Ah, point-taken, absolutely!

I thought I did that, the way I mounted mine though (see photos last page)... this is assuming you are talking to me, & not the post starter!

(If you look @ the photo of my rig on the last page, HUGE ONE, so you get GOOD DETAILED VIEW (near lifesize) - the pipes for phase-change of the liquid to gas DO heat the liquid on the CPU, & it rises in gas form into the heatpipes thru the cooling fins & fan blowing over them, changing it back to liquid once more flowing over the CPU surface contact interface event horizon area).



* Not sure if it WILL mount that way though anyhow, if you feel I had it wrong... honestly!

APK

P.S.=> I am however, admittedly, a "big fan" of using the properties of physics inherent in terms of heated gases/liquids rising & using their natural tendencies in the capacity you mention, since it makes absolute sense!

(I was doing the whole "heat rises" thing in all my air cooled rigs years ago because of this principal you mention in fact in "convection currents", years before it became mainstream opinion (even using cigarette smoke to trace the airflow in my rigs))

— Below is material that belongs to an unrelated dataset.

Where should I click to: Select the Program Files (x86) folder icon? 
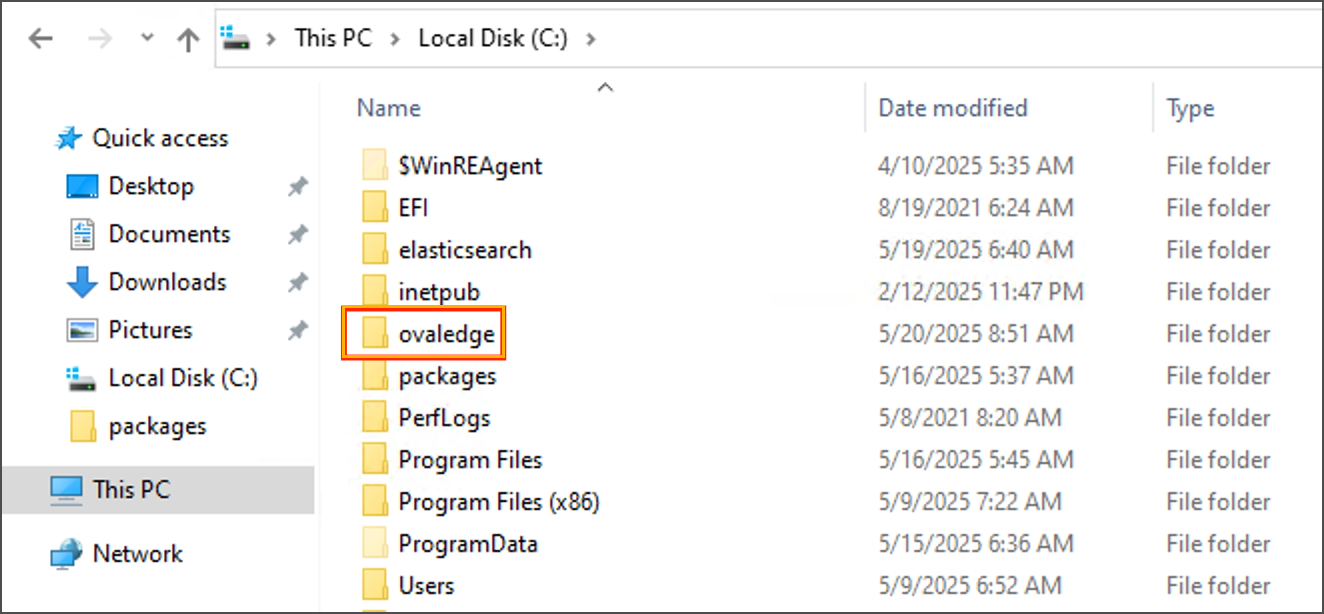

Just good common sense really (take in cold air in the bottom, & exhaust it thru the top) & by far from "original thought", imo it works or @ least helps (because your fans stir stuff up inside, you can't look @ it purely this way imo though, @ least in the case internals)... apk


----------



## zekrahminator (Jul 14, 2006)

I want benchmarks . I suppose all the packages of silica gel I get with every hard drive is a good clue lol. I'll probably put them in sometime this weekend, assuming I can find them (I might have sold them to markkleb .), but I doubt they'll do anything. Tons of airflow, hot room usually, and I tend to stay off the computer during the day. So I dunno, maybe I won't put them in .


----------



## drade (Jul 14, 2006)

Congrats.. Glad I could be a part of it, and Im glad you said that I helped, Means alot.


----------



## Urlyin (Jul 14, 2006)

thank Poge he passed the word to vote for you ...   Congrats


----------